In one of my past lives (I have plenty), I did a Ph.D. in usability. Since then, I can't resist from looking and playing with things, asking myself: why? Why are you asking me to do this? Why? Who designed this thing? How many real people (engineers belong to a peculiar species) ever looked at this stuff? Why?

A few weeks ago, my TiVo froze while playing. I called DirectTV and they made me re-format it. It froze again. They told me they were going to send me a new one for free.

They sent me the new DirecTV DVR instead.

I decided to give it a try.
Although it was not built on open source as TiVo, all TiVo features were there. Actually, they even had a few more than TiVo. It was perfect from the requirements standpoint. The product manager checked all the boxes, QA did not find any bugs.

However, from a usability standpoint, it just sucks.

Nobody at DirectTV ever used it to watch a game. It is slow to respond to commands. It does not jump from one speed to another smoothly. You can just use it to watch a program as you would watch a tape on a VCR. Do not try to move around the program... All the features are there, but the consumer experience is just plainly bad.

What's the story here? The usability factor is key. Always key. Forever key. If you do not look at things with the eye of the user, you will build a perfect product that nobody will like to use. Emotions are everything.

When you look at mobile, the usability factor goes up an order of magnitude. You are dealing with a very small thing, that you carry around with you. Your attention span is measured in fraction of seconds, not minutes. You are not sitting on a couch or on a comfortable chair waiting. You are standing. You have people around you. It rains...

Still, so many products fail the usability test. Companies keep pushing the web paradigm to mobile users and complain about the network or the operators when their applications fail. They can't be used, they won't be used. Give me WAP a million times faster, I won't use it. Do not ask me to scroll and click. I won't. It should be simple but it is not. How many failures are we going to need for people to realize this?

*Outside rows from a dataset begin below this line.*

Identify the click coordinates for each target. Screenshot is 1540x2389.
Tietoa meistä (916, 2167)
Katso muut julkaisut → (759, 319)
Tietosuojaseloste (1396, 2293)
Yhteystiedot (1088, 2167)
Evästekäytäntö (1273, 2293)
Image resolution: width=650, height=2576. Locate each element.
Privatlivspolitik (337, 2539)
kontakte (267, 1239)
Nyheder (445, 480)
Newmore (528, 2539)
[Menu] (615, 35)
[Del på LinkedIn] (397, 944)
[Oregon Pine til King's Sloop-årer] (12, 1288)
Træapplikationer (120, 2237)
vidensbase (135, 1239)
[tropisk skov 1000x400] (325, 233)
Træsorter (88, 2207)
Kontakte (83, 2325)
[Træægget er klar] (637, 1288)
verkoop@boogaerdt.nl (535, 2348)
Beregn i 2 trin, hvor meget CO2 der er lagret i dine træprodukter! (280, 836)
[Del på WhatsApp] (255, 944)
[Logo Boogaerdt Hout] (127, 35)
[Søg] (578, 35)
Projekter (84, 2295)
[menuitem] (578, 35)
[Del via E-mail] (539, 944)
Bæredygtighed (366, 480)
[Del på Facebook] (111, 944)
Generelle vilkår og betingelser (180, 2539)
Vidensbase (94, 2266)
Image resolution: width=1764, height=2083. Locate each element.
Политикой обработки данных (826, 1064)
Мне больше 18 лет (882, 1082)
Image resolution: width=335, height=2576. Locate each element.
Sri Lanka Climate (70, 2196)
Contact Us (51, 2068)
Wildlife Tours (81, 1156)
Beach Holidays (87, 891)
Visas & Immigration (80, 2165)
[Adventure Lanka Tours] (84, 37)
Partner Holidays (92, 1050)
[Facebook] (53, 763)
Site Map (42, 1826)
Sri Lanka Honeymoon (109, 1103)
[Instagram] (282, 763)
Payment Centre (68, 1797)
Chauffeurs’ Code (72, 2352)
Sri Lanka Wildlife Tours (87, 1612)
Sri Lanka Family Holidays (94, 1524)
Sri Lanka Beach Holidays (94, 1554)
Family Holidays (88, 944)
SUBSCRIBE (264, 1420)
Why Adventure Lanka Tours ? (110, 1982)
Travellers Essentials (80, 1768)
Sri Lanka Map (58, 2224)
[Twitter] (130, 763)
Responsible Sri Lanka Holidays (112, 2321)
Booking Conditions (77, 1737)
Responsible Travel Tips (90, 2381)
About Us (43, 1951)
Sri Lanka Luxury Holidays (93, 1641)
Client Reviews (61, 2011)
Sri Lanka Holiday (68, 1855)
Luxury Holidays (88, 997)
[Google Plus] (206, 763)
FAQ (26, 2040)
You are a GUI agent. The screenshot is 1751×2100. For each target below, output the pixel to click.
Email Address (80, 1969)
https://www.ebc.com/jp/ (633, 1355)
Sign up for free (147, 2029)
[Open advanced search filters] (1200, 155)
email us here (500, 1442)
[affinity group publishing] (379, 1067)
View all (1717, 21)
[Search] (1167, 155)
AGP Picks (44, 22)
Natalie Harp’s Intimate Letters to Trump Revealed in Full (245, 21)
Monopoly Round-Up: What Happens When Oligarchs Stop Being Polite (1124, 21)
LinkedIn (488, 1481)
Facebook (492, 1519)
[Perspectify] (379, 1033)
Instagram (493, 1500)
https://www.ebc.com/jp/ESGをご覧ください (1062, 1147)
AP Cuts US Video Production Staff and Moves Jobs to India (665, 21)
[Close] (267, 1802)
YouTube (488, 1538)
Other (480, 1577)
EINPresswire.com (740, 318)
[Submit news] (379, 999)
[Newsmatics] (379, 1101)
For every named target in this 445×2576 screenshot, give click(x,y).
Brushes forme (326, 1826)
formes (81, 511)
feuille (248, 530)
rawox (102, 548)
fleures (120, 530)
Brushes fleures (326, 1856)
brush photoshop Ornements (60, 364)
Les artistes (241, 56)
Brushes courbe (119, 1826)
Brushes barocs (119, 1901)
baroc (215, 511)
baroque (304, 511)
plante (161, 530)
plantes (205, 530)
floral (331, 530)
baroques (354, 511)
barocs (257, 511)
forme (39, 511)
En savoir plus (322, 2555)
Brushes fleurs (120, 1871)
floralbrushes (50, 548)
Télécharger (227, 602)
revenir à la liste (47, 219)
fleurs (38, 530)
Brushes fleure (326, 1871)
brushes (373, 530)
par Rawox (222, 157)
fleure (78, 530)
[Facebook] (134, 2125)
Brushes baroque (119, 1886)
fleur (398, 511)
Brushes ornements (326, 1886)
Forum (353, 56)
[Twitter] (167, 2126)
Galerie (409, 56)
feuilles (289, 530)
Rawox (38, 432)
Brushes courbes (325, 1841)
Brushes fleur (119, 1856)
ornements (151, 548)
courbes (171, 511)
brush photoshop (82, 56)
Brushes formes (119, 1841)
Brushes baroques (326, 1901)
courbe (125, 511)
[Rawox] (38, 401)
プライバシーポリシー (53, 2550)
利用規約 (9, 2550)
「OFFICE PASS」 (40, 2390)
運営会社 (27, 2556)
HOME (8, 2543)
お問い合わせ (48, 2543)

I tried to send this message to DirecTV. I called them and told them their DVR sucked and I wanted my TiVo back. They said "Sorry, Sir, we do not have them anymore. And you just signed up for two
additional years with us because you requested a new DVR. If you want, you can return it." That's interesting... My TiVo breaks. They send me a fake replacement "for free" and I am signed up for two more years... Or I can go back to VCR.

I went online, found a hacker TiVo site. Ordered a replacement hard drive. Assembled it. Put the TiVo back with double capacity. Sent the DirecTV DVR back to them.

I am back in TiVo heaven, smiling at how quick it is to respond to my commands and how well thought it is from the consumer standpoint. And I am now ready to move away from DirecTV directly to their competitors...

So much for usability. Believe me, I am not alone.